Sally raised her own Gin & It (rosy with Italian vermouth) in salute. “I do like red drinks, don't you?” she ventured, “Though they don't always make them strong enough here.” With a wink, she retrieved her silver flask from her garter and added a few deep red drops to her glass.
Louise watched her, eyes wide. “How interesting,” she said softly.
“Isn't it?” Sally winked.
“You're not English, are you?”
“I'm hurt that you would say that—my English is flawless, non? Alors, I am a tremendous Anglophile, but you are right, I am pure Parisian French, for generations.”
“I thought so. You're one of those European vamps.”
Sally sipped her drink carefully. “Yes, you could say that. And you . . .?”
“That's what everyone thinks I am. A vamp, a man-eater. I've had to come here, to make films in Europe—no one understands me back home. They say I'm immoral . . .”
“Immortality, yes, it has its problems . . .” Sally interrupted eagerly.
Louise shrugged. “Maybe I am immoral; I don't know. I'm a dancer, really.”
Fragments of the American girl's conversation were starting to piece themselves together in Sally's mind. “You're in films! And you actually know Valentino? You must be from Hollywood!”
“New York, actually—that's my real home, and originally, the American Midwest—but yes, I suppose I am from Hollywood currently.”
“And you're a vamp?”
Louise's silky hair fell into her face as she shook her head. “Type-casting. I suppose it's because I don't really care if my clothes stay on or not.” Her satin frock, which was improbably low-cut in front, in back and at the sides, seemed to be slipping from her shoulders even as she spoke. She shrugged it back into place. “So, Sally—what do you do for fun around here?”
Sally's eyes brightened. “Come and meet my friends. I'm sure we can come up with something.”
Excerpt 3
Berlin
Freshly bathed, lightly scented with vetiver and with a “close shave” faintly shadowed at the jawline, Jean Vallotin began to dress—cream-colored silk-knit underwear, a hyacinth-blue shirt with gold and opal cufflinks, the trousers of a beautifully-cut gray cashmere suit. Before the mirror, Jean carefully arranged the neckwear which, born of necessity, had become a signature style, already being emulated by the most modish Berliners: a soft foulard ascot tied under the shirt collar, just peeping above the top button with a hint of color and pattern, and a wide four-in-hand tie of rich, iridescent brocade below the collar, secured with a gray pearl stickpin and tucked into a snug waistcoat.

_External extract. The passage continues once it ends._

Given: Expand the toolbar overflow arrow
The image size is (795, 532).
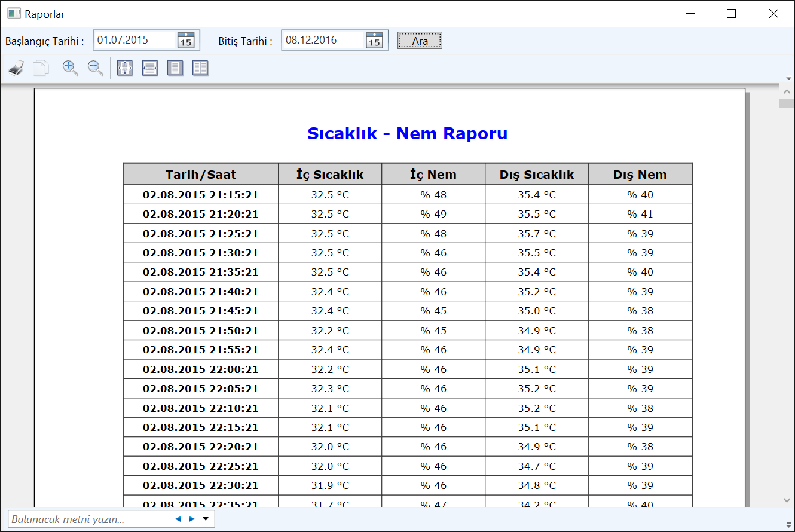Looking at the screenshot, I should point(788,78).
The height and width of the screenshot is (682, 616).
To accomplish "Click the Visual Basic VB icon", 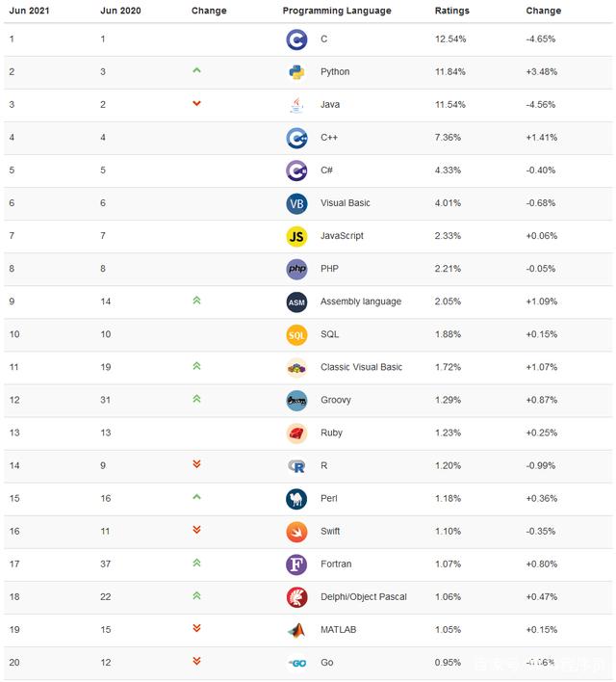I will [296, 203].
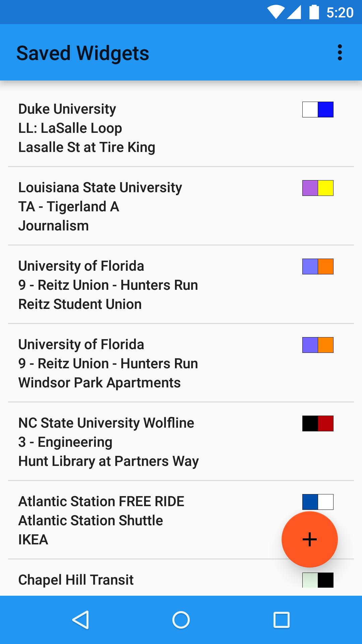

Sally had devised the double neck-cloth system after realizing what a giveaway her slender throat and complete absence of adam's apple might be. Now, slipping on her double-vent jacket, smoothing it down, arranging her pocket square and selecting a boutonièrre from a vase of pale chrysanthemums, she smiled as she remembered how desperate she'd felt to get back into girl's clothing on their arrival in Berlin. She'd had it all planned—her ever-so-gentlemanly and heartfelt little speech to the contessa before a lingering kiss on the hand, a bow and goodbye . . . until she'd spotted her photo on the front page of every paper at the station newsstand. She didn't even need to lean close to see her likeness, with a blonde bob and gauzy frock, or to read the headlines: “Parisienne femme fatale sought in Massie deaths!”
Luckily, the contessa was too preoccupied in supervising her mountain of luggage and reading messages to give much attention to the newsstand or to Jean himself.
Finally, she turned to her traveling companion: “Jean darling, you must be my guest here. Take the hansom back to my townhouse—do make sure they're careful with my luggage—and make yourself at home. And I want you to visit this shop” (a name scribbled on a page torn from her notebook) “and get yourself some clothes—everything you need. Put it on my account. I insist! It will give me great pleasure. Let them fit you out completely. I have to deal with some business in the country for a few days—such a bore—but you should enjoy Berlin. Au revoir, my sweet; I'll see you soon.”
There had been no choice, really, but to agree. And life, these past few days, in the contessa's grand townhouse, had been nothing but agreeable.
Sally smiled again at Jean's flawless reflection before picking up a pale gray homburg, gray suede gloves and an ivory-topped walking stick and heading out for a stroll.